Text under study below:
When it comes to “gender dysphoria” the author of the article straight up lies. I’m holding the book with the official psychiatric definition, and it reads, “Gender dysphoria refers to the distress that may accompany the incongruence between one’s experienced or expressed gender and one’s assigned gender” (Diagnostic and Statistical Manual of Mental Disorders Fifth Ed., 2013, p. 451). “Transgender” is the feeling of being the opposite sex, but even that is not specific enough for the psychiatric community, which defines transgender as, “the broad spectrum of individuals who transiently or persistently identify with a gender different from their natal gender” (p. 451).
Finally, he talked about the suicide rate of those who had undergone “sex-reassignment” surgery skyrocketing in Sweden. I couldn’t find the study he was referring to, but from what I’ve learned in my studies a lot can depend on the destination gender assignment. Men who reassign to female tend to have lower life satisfaction, and one hypothesis is that they have gone through life as male with all of the advantages of being male, and then they are suddenly thrown into a woman’s world and are given fewer advantages because of general sexism. On the other hand, women who transition to men end up very happy and satisfied in part because testosterone makes you feel great, and they get to reap the benefits of being male in a male dominated society.
End of Text under study.
Information provided below:
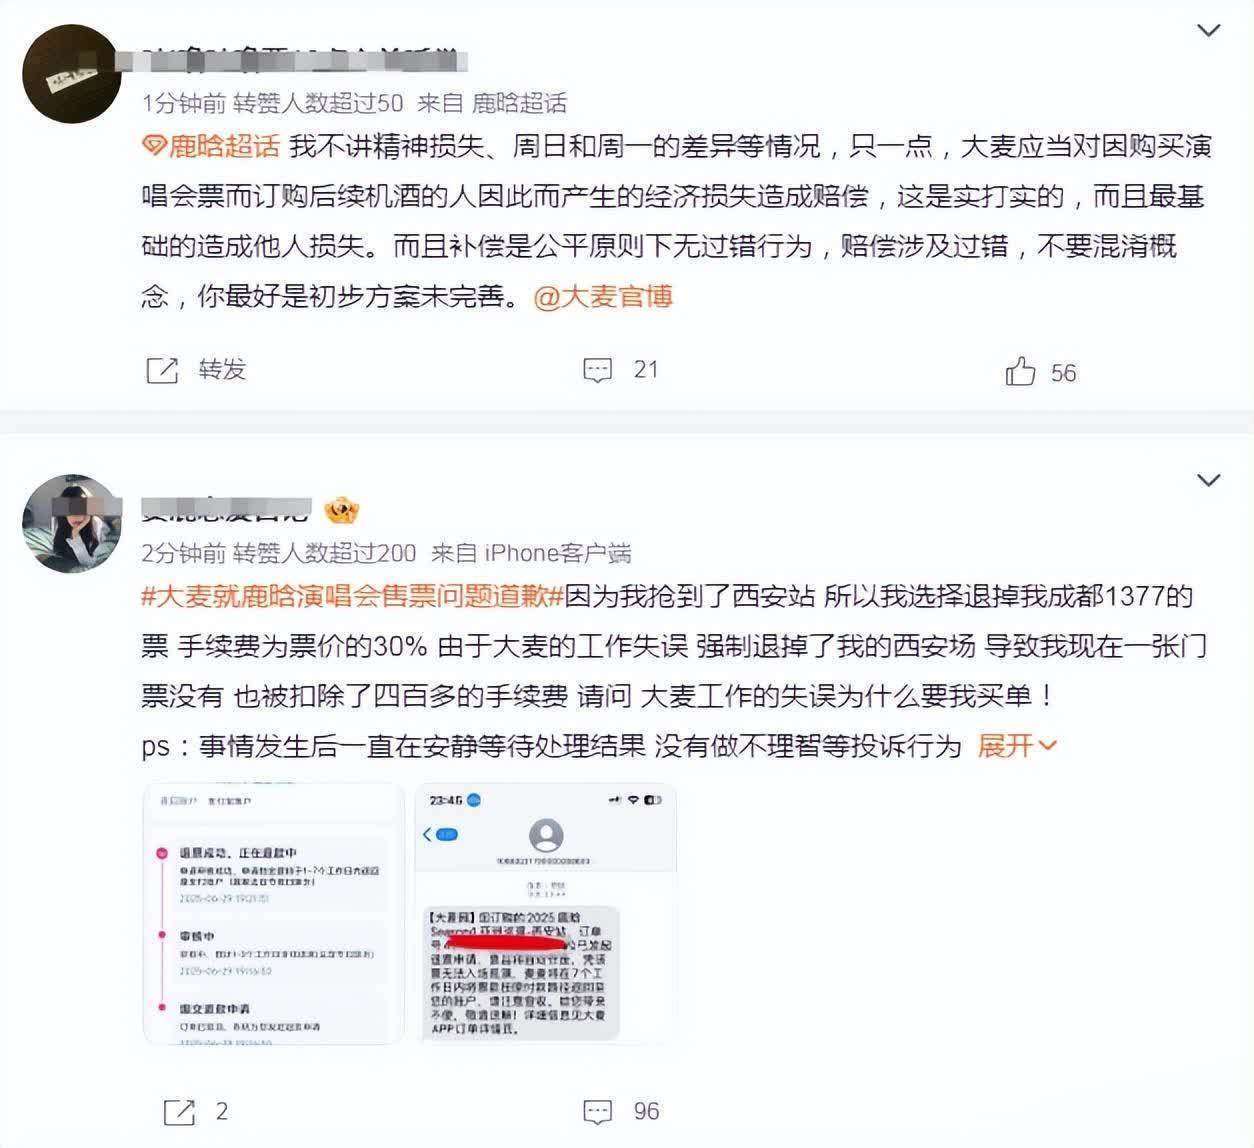The height and width of the screenshot is (1148, 1254).
Task: Click the share icon on the second post
Action: (x=179, y=1111)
End of Information provided.
**Exercise goal**
Please continue the passage on gender dysphoria and sex-reassignment outcomes, starting after its final sentence.

**Output for this exercise**
So that’s what I have to say in direct response to the article. In more general terms, and as someone with an interest in the subject, I think teens and young adults will always find something to be confused and dissatisfied about, so if it’s not their gender or sexual preference, it’s their career or education or personal drama. Anything can become the center of someone’s dysphoric mood. Most people get over the thing that causes them grief by the time they hit 30–some of them do it on their own, some with the help of friends, and others with the help of doctors and therapists.
I think it’s good that we’re talking about it and I think it’s good that we don’t generally murder people en masse for defying cultural gender norms. I think everyone deserves to use the restroom. I also think that an individual’s life experience is more interesting than the collective experience of a group, so I try not to think of all transgendered people as being one way or the other just as I wouldn’t think of all South Africans or all Koreans as the same.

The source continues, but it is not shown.